> [Description of the task]: Would you repeat all of the records underneath, exactly as written?

> [Information given]:
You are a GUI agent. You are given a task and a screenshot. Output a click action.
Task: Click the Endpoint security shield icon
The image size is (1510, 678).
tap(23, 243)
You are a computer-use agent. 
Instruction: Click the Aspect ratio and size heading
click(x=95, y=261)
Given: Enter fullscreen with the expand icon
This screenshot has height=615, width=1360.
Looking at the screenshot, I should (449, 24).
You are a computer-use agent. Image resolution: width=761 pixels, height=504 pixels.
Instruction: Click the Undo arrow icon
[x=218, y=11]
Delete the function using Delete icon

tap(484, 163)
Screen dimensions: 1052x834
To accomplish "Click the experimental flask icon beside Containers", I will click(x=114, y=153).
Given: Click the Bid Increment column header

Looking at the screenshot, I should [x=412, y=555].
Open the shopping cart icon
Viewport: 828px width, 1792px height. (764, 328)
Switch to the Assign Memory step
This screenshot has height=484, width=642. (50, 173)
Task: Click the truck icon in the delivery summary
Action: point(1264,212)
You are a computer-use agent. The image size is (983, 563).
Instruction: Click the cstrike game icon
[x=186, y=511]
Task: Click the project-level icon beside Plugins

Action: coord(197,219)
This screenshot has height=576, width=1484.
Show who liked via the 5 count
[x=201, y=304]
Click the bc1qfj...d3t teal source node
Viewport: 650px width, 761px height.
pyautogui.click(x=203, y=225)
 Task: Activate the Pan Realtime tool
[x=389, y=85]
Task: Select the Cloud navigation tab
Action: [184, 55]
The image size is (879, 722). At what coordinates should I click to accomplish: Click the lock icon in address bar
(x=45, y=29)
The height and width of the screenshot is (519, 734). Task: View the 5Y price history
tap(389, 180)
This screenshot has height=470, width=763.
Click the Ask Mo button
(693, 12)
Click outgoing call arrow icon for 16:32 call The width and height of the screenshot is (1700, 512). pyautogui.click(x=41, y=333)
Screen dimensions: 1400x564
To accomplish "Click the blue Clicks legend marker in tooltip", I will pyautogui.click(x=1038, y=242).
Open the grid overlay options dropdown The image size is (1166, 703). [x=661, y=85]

> [Answer area]:
You are a GUI agent. You are given a task and a screenshot. Output a click action.
Task: Click the Endpoint security shield icon
The image size is (1510, 678).
tap(23, 243)
You are a computer-use agent. 
Instruction: Click the Aspect ratio and size heading
click(x=95, y=261)
Given: Enter fullscreen with the expand icon
This screenshot has height=615, width=1360.
Looking at the screenshot, I should (449, 24).
You are a computer-use agent. Image resolution: width=761 pixels, height=504 pixels.
Instruction: Click the Undo arrow icon
[x=218, y=11]
Delete the function using Delete icon

tap(484, 163)
Screen dimensions: 1052x834
To accomplish "Click the experimental flask icon beside Containers", I will click(x=114, y=153).
Given: Click the Bid Increment column header

Looking at the screenshot, I should [x=412, y=555].
Open the shopping cart icon
Viewport: 828px width, 1792px height. (764, 328)
Switch to the Assign Memory step
This screenshot has height=484, width=642. (50, 173)
Task: Click the truck icon in the delivery summary
Action: point(1264,212)
You are a computer-use agent. The image size is (983, 563).
Instruction: Click the cstrike game icon
[x=186, y=511]
Task: Click the project-level icon beside Plugins

Action: coord(197,219)
This screenshot has height=576, width=1484.
Show who liked via the 5 count
[x=201, y=304]
Click the bc1qfj...d3t teal source node
Viewport: 650px width, 761px height.
pyautogui.click(x=203, y=225)
 Task: Activate the Pan Realtime tool
[x=389, y=85]
Task: Select the Cloud navigation tab
Action: [184, 55]
The image size is (879, 722). At what coordinates should I click to accomplish: Click the lock icon in address bar
(x=45, y=29)
The height and width of the screenshot is (519, 734). Task: View the 5Y price history
tap(389, 180)
This screenshot has height=470, width=763.
Click the Ask Mo button
(693, 12)
Click outgoing call arrow icon for 16:32 call The width and height of the screenshot is (1700, 512). pyautogui.click(x=41, y=333)
Screen dimensions: 1400x564
To accomplish "Click the blue Clicks legend marker in tooltip", I will pyautogui.click(x=1038, y=242).
Open the grid overlay options dropdown The image size is (1166, 703). [x=661, y=85]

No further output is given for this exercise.